## AIM OF THE TASK:
List, from the lines below, each one with "agent" in it.
*** Begin section ***
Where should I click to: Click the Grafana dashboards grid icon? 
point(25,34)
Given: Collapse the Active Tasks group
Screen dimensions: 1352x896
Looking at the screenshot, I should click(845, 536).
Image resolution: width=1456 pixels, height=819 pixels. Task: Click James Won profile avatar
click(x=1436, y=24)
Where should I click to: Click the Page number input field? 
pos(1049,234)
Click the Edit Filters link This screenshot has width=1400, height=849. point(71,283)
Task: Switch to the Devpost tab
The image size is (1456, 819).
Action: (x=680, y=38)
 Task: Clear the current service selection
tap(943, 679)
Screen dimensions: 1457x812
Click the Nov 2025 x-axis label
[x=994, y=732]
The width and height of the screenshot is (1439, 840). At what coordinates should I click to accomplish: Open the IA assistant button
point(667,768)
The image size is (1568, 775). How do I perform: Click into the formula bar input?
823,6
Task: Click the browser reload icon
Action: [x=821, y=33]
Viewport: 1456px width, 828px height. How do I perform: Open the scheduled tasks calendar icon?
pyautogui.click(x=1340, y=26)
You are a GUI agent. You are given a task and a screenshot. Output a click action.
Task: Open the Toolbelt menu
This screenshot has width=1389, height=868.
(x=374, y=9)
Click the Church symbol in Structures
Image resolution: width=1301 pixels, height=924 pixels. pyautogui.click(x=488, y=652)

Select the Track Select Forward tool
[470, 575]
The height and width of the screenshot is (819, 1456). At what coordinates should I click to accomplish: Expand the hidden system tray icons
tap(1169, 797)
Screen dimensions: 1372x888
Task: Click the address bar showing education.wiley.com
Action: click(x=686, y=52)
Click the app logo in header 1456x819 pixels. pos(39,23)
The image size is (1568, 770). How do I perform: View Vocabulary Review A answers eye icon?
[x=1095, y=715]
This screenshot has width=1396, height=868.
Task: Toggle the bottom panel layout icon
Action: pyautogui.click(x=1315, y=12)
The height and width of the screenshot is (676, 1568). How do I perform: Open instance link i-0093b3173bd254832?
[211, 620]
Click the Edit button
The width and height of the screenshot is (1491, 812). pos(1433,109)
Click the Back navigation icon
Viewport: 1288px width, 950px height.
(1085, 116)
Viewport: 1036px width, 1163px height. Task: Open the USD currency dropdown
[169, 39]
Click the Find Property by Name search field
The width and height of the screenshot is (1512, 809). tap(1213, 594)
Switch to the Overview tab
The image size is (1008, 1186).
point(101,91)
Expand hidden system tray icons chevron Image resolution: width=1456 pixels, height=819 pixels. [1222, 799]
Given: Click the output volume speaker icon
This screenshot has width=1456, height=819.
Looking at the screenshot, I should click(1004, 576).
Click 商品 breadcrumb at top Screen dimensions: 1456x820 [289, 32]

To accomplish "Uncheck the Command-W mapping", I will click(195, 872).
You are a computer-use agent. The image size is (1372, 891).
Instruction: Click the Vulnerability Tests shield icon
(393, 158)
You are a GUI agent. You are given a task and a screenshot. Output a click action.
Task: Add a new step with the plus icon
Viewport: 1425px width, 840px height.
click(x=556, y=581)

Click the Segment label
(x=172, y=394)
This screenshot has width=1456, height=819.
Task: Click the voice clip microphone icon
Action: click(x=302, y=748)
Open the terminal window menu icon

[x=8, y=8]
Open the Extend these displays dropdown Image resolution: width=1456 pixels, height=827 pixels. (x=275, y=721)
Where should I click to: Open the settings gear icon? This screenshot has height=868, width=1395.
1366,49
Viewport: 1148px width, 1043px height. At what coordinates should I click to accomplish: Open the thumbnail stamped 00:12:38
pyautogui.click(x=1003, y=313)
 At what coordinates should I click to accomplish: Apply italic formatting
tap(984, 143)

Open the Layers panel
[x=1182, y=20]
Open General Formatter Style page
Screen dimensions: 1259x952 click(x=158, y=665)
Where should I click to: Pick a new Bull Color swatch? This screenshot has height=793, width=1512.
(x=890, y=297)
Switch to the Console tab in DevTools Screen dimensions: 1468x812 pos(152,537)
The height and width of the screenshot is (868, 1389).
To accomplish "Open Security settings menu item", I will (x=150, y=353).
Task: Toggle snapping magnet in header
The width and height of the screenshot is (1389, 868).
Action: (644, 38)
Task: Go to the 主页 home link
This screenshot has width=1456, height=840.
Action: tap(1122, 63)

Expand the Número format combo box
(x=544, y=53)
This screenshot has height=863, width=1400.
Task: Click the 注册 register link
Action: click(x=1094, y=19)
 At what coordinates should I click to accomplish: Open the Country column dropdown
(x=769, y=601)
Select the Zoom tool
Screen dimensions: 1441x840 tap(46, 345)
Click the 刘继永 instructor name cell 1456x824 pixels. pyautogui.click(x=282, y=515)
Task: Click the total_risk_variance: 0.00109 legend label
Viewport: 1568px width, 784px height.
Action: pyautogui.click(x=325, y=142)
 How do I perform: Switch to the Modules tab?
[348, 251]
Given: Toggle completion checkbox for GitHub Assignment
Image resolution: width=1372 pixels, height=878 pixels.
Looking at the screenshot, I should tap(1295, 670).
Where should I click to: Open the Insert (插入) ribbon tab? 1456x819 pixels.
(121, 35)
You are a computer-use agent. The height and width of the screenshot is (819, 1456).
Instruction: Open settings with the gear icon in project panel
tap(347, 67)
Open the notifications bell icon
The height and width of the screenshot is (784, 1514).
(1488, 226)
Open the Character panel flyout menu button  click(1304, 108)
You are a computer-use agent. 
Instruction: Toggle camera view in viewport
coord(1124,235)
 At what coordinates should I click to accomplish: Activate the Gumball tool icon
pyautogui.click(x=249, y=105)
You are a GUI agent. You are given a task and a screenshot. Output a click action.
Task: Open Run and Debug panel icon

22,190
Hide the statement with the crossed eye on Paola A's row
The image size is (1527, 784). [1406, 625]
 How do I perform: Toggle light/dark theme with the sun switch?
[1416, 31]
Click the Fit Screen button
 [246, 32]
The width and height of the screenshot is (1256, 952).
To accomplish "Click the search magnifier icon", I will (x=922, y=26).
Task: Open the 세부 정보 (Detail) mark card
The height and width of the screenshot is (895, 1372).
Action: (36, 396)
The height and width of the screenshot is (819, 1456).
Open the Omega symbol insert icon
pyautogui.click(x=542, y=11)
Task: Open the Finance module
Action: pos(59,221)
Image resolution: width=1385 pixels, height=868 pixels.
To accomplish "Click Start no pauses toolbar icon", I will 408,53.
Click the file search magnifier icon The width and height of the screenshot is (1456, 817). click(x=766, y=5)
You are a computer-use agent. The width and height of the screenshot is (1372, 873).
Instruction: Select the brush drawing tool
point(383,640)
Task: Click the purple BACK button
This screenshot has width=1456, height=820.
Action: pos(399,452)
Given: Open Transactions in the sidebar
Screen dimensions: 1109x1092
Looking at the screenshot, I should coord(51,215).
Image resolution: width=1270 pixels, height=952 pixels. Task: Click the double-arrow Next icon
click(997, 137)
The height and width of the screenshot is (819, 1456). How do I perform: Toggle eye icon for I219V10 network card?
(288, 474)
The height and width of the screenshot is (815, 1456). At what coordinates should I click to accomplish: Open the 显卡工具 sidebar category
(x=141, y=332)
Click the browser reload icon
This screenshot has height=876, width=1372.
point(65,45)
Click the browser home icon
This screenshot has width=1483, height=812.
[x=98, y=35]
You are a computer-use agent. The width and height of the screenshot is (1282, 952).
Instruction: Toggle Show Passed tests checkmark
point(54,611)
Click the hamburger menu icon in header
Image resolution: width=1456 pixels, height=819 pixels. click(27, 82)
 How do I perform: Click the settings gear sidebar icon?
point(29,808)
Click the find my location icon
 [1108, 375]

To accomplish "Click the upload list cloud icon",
*** End section ***
## RESULT OF THE TASK:
You are a GUI agent. You are given a task and a screenshot. Output a click action.
You are a computer-use agent. The image size is (1372, 891).
You are a GUI agent. You are given a task and a screenshot. Output a click action.
You are a computer-use agent. The height and width of the screenshot is (819, 1456).
You are a computer-use agent. 
You are a GUI agent. You are given a task and a screenshot. Output a click action.
You are a computer-use agent. The width and height of the screenshot is (1372, 873).
You are a computer-use agent. The width and height of the screenshot is (1282, 952).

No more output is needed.